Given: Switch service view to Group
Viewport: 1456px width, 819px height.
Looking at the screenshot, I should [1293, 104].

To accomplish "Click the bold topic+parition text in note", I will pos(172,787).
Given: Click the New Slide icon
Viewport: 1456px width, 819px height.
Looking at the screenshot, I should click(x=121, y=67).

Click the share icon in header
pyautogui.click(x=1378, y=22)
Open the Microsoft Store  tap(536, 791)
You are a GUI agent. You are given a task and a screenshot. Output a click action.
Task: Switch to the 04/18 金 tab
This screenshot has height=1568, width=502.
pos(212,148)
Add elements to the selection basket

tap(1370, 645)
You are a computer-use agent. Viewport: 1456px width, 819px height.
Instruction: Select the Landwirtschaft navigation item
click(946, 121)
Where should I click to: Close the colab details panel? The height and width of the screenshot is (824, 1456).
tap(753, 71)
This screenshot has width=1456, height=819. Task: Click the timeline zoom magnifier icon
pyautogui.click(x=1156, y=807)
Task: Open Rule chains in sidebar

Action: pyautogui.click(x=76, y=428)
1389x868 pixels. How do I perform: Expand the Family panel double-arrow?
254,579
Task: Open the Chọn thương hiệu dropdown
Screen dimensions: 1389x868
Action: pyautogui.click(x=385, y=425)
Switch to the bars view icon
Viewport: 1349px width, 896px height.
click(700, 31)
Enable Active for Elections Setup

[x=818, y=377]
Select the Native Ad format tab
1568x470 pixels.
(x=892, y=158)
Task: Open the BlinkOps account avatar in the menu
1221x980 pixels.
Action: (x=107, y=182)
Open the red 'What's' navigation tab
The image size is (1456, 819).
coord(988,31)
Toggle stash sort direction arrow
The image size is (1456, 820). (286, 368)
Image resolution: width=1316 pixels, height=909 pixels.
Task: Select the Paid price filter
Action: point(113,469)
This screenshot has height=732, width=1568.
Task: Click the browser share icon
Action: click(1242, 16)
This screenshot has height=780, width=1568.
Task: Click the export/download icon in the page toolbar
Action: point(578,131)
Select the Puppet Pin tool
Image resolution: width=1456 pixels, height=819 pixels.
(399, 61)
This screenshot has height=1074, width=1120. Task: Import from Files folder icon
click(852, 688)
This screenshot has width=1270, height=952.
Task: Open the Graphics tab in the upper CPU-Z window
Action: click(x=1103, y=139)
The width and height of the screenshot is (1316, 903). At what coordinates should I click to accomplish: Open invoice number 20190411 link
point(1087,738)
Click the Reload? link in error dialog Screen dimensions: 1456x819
# # #
**Work instruction**
Set down, exactly and completely, all of the material.

**Solution for this task**
Given: Switch service view to Group
Viewport: 1456px width, 819px height.
Looking at the screenshot, I should [1293, 104].

To accomplish "Click the bold topic+parition text in note", I will pos(172,787).
Given: Click the New Slide icon
Viewport: 1456px width, 819px height.
Looking at the screenshot, I should click(x=121, y=67).

Click the share icon in header
pyautogui.click(x=1378, y=22)
Open the Microsoft Store  tap(536, 791)
You are a GUI agent. You are given a task and a screenshot. Output a click action.
Task: Switch to the 04/18 金 tab
This screenshot has height=1568, width=502.
pos(212,148)
Add elements to the selection basket

tap(1370, 645)
You are a computer-use agent. Viewport: 1456px width, 819px height.
Instruction: Select the Landwirtschaft navigation item
click(946, 121)
Where should I click to: Close the colab details panel? The height and width of the screenshot is (824, 1456).
tap(753, 71)
This screenshot has width=1456, height=819. Task: Click the timeline zoom magnifier icon
pyautogui.click(x=1156, y=807)
Task: Open Rule chains in sidebar

Action: pyautogui.click(x=76, y=428)
1389x868 pixels. How do I perform: Expand the Family panel double-arrow?
254,579
Task: Open the Chọn thương hiệu dropdown
Screen dimensions: 1389x868
Action: pyautogui.click(x=385, y=425)
Switch to the bars view icon
Viewport: 1349px width, 896px height.
click(700, 31)
Enable Active for Elections Setup

[x=818, y=377]
Select the Native Ad format tab
1568x470 pixels.
(x=892, y=158)
Task: Open the BlinkOps account avatar in the menu
1221x980 pixels.
Action: (x=107, y=182)
Open the red 'What's' navigation tab
The image size is (1456, 819).
coord(988,31)
Toggle stash sort direction arrow
The image size is (1456, 820). (286, 368)
Image resolution: width=1316 pixels, height=909 pixels.
Task: Select the Paid price filter
Action: point(113,469)
This screenshot has height=732, width=1568.
Task: Click the browser share icon
Action: click(1242, 16)
This screenshot has height=780, width=1568.
Task: Click the export/download icon in the page toolbar
Action: point(578,131)
Select the Puppet Pin tool
Image resolution: width=1456 pixels, height=819 pixels.
(399, 61)
This screenshot has height=1074, width=1120. Task: Import from Files folder icon
click(852, 688)
This screenshot has width=1270, height=952.
Task: Open the Graphics tab in the upper CPU-Z window
Action: click(x=1103, y=139)
The width and height of the screenshot is (1316, 903). At what coordinates should I click to accomplish: Open invoice number 20190411 link
point(1087,738)
Click the Reload? link in error dialog Screen dimensions: 1456x819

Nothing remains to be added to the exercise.